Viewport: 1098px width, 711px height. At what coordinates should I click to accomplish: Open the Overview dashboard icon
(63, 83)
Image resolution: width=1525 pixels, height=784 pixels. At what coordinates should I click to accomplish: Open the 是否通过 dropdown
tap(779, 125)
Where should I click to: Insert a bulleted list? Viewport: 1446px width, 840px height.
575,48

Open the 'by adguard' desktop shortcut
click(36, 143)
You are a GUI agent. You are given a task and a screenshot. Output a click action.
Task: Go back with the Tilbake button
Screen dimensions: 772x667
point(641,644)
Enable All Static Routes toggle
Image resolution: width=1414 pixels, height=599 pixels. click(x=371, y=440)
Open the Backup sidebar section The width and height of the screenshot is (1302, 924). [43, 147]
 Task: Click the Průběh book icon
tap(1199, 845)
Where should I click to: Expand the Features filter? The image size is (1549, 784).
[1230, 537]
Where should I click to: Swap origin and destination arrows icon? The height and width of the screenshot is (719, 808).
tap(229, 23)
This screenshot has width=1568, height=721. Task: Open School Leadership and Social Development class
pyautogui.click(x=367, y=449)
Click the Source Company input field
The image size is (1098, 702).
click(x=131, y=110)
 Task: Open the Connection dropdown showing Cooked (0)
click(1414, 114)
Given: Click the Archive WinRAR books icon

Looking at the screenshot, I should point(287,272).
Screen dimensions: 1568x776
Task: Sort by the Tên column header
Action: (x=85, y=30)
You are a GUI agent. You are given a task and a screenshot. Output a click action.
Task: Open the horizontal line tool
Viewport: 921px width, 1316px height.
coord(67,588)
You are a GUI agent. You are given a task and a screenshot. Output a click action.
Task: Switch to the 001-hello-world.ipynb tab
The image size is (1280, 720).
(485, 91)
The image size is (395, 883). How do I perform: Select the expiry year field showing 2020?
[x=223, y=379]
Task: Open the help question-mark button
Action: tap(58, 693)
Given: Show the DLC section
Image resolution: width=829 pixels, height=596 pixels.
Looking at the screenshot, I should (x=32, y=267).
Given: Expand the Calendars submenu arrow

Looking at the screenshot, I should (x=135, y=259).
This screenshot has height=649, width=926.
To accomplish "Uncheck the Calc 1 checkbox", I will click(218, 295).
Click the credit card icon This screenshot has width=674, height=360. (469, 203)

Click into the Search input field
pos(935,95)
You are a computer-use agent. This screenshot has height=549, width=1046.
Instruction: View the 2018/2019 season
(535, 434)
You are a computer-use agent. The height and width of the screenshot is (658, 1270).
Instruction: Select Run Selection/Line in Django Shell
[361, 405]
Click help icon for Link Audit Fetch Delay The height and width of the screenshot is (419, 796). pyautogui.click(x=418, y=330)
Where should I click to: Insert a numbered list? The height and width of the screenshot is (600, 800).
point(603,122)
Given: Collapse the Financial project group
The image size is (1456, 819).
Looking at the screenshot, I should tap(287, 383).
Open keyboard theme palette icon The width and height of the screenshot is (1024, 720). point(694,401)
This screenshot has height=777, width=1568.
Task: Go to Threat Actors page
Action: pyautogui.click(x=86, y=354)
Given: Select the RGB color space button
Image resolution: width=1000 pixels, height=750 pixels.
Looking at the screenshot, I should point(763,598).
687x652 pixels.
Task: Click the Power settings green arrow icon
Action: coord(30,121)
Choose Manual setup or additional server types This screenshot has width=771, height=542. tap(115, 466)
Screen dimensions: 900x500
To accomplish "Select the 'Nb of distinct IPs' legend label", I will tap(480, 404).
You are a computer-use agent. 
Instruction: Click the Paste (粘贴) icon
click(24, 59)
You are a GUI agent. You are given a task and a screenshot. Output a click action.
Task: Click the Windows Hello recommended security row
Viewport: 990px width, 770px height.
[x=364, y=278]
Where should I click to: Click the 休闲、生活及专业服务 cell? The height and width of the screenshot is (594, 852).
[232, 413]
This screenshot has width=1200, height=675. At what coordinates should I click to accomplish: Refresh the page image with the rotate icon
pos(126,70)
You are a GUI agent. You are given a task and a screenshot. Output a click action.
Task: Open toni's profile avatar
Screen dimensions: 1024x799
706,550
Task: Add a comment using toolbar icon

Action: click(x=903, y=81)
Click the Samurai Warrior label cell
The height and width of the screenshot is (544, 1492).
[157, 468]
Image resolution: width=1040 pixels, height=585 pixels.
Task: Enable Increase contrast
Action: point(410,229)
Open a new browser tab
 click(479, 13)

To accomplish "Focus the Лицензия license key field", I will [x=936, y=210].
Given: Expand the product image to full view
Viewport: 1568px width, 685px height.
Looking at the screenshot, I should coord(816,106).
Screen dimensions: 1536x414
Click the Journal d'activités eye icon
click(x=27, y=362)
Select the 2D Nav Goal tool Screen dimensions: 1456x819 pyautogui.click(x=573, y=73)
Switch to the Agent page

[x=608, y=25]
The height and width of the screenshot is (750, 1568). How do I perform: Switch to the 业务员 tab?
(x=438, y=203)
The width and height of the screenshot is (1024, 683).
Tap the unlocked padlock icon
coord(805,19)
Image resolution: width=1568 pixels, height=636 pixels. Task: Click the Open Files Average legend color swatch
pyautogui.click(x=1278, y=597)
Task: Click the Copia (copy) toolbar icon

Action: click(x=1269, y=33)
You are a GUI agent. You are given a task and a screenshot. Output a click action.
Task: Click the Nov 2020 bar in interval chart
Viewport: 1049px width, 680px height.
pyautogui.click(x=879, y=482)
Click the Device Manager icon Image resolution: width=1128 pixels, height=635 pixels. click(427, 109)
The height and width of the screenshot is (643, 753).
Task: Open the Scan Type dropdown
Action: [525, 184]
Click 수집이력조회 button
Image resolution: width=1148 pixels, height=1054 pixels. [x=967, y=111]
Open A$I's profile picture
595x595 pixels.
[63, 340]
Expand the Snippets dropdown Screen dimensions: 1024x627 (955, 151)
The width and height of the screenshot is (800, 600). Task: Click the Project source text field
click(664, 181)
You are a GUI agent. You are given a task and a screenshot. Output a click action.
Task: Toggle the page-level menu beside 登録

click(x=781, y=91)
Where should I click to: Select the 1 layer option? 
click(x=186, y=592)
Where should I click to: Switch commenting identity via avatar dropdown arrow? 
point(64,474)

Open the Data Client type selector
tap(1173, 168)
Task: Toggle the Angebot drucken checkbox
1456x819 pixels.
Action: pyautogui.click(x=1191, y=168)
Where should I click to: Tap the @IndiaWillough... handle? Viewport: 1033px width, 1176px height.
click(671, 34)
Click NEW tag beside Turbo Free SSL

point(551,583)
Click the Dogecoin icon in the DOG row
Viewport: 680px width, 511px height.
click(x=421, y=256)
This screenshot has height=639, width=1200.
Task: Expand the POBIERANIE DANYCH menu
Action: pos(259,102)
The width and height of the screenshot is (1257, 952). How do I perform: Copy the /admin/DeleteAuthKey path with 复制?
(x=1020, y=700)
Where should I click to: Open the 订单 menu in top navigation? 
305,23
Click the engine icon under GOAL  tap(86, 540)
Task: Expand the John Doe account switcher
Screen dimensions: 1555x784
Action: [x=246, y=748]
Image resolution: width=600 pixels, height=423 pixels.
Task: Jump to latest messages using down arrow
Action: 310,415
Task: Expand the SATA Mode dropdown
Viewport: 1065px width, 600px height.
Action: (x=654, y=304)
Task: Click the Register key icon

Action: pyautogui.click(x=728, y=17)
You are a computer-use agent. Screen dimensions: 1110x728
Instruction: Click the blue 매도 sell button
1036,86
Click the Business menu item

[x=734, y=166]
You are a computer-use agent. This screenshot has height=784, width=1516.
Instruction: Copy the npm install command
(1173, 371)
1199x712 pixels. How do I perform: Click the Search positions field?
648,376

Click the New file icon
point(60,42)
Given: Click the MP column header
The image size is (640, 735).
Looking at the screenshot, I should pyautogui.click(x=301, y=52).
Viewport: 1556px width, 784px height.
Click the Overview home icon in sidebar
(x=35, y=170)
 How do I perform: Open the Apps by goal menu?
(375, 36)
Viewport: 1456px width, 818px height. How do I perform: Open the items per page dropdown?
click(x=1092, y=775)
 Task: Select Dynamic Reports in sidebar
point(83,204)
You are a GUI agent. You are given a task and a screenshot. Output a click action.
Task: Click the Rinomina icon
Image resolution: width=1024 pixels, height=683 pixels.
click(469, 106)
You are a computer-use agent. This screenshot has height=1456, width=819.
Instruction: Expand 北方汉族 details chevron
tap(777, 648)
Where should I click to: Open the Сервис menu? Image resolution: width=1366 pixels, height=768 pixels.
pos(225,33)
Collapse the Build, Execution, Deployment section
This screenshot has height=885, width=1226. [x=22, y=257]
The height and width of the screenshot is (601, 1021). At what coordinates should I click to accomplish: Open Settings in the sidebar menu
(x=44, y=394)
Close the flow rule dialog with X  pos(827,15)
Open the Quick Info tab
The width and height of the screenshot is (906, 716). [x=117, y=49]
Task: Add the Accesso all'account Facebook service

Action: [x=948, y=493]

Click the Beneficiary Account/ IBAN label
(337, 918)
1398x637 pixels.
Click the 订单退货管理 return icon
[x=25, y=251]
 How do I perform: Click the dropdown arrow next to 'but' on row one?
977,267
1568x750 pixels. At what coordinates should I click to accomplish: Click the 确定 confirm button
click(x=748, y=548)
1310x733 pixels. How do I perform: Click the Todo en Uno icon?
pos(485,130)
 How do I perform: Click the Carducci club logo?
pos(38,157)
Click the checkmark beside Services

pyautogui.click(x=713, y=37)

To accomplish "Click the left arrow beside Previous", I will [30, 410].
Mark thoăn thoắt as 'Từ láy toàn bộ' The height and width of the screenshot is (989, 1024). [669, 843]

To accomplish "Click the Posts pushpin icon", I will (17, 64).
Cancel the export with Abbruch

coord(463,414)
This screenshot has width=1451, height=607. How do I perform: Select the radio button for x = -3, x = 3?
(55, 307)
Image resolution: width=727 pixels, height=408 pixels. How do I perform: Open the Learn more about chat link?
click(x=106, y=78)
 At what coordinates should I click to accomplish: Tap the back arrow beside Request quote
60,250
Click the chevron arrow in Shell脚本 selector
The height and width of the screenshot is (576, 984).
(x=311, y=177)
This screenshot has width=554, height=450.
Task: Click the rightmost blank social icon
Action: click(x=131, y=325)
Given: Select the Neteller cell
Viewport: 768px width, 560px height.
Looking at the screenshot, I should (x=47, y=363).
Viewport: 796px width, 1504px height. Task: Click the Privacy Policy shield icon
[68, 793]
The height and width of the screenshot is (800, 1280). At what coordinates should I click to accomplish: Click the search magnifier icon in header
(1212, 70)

+ + + + + + +

Can you rewrite the listing from the line with "Where should I click to: Click" to the line with "will [x=936, y=210].", replacing "profile avatar" with "user avatar" and changing nothing else?

▸ **Task output**
Where should I click to: Click the 休闲、生活及专业服务 cell? The height and width of the screenshot is (594, 852).
[232, 413]
This screenshot has width=1200, height=675. At what coordinates should I click to accomplish: Refresh the page image with the rotate icon
pos(126,70)
You are a GUI agent. You are given a task and a screenshot. Output a click action.
Task: Open toni's user avatar
Screen dimensions: 1024x799
706,550
Task: Add a comment using toolbar icon

Action: click(x=903, y=81)
Click the Samurai Warrior label cell
The height and width of the screenshot is (544, 1492).
[157, 468]
Image resolution: width=1040 pixels, height=585 pixels.
Task: Enable Increase contrast
Action: point(410,229)
Open a new browser tab
 click(479, 13)

To accomplish "Focus the Лицензия license key field", I will [x=936, y=210].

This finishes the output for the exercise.